■ Excerpt to read:

·····

Yiannopoulos is clearly trying to attain a higher level of superstardom than Paglia ever was. (In the Bill Maher appearance he refers to himself as a "pop star.") And Paglia has never tried to brand herself as a purely right-wing figure. But those quotes didn't hurt her at all on the right.

It's possible that right-wingers will see Yiannopoulos as a bad ally because support for pedophilia is one of the charges they love to level at Islam. And it's possible that right-wingers will remember their "traditional values" moral code, which they set aside when a thrice-married pussy-grabber seemed likely to be a more effective vanquisher of liberals than their usual pols.

But the right's history with Donald Trump makes clear that "family values" are dead, except when applied to non-conservatives. Yiannopoulos expresses contempt for gay people and (especially) trans people, which makes him useful to the right.

I think Yiannopoulos will suffer a setback or two. Maybe he'll be dumped by CPAC this year. (UPDATE: He's now been disinvited.) But his following is conservatism's new base. They won't abandon him. They'll buy his book. They'll watch his inevitable return appearances on Maher's show. They'll show up for his campus speeches, as will Black Bloc-ers trying to shut him down. Yiannopoulos will continue to infuriate liberals, which is the right's prime directive. If he needs to, he'll keep gaslighting us with regard to his past pedophilia remarks, until the right believes he was never a pedophilia advocate. ("Fake news"!) He'll survive.

(Paglia quotes via Atrios.)






****

UPDATE: Here comes the gaslighting, in a new post on Yiannopoulos's Facebook page:
I am a gay man, and a child abuse victim.

I would like to restate my utter disgust at adults who sexually abuse minors. I am horrified by pedophilia....

I do not believe sex with 13-year-olds is okay. When I mentioned the number 13, I was talking about the age I lost my own virginity.

·····

■ Collected material:
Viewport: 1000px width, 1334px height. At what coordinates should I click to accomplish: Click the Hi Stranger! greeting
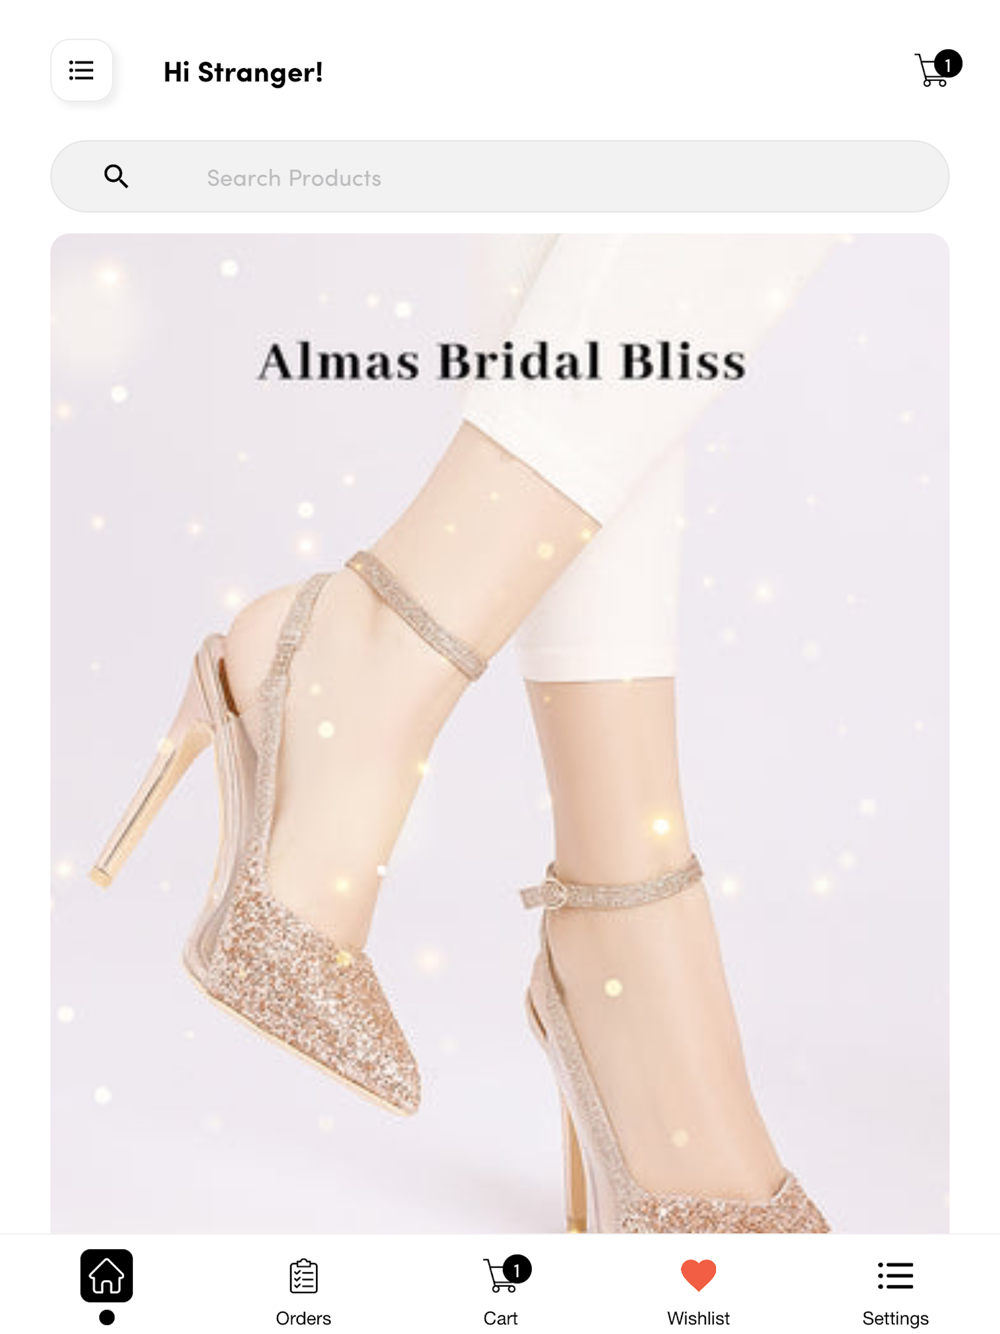tap(243, 72)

·····

■ Do this:
Please return the stretch of the Yiannopoulos commentary from "UPDATE: Here comes" up to and including "horrified by pedophilia....", copied word for word.

■ Output:
UPDATE: Here comes the gaslighting, in a new post on Yiannopoulos's Facebook page:
I am a gay man, and a child abuse victim.

I would like to restate my utter disgust at adults who sexually abuse minors. I am horrified by pedophilia....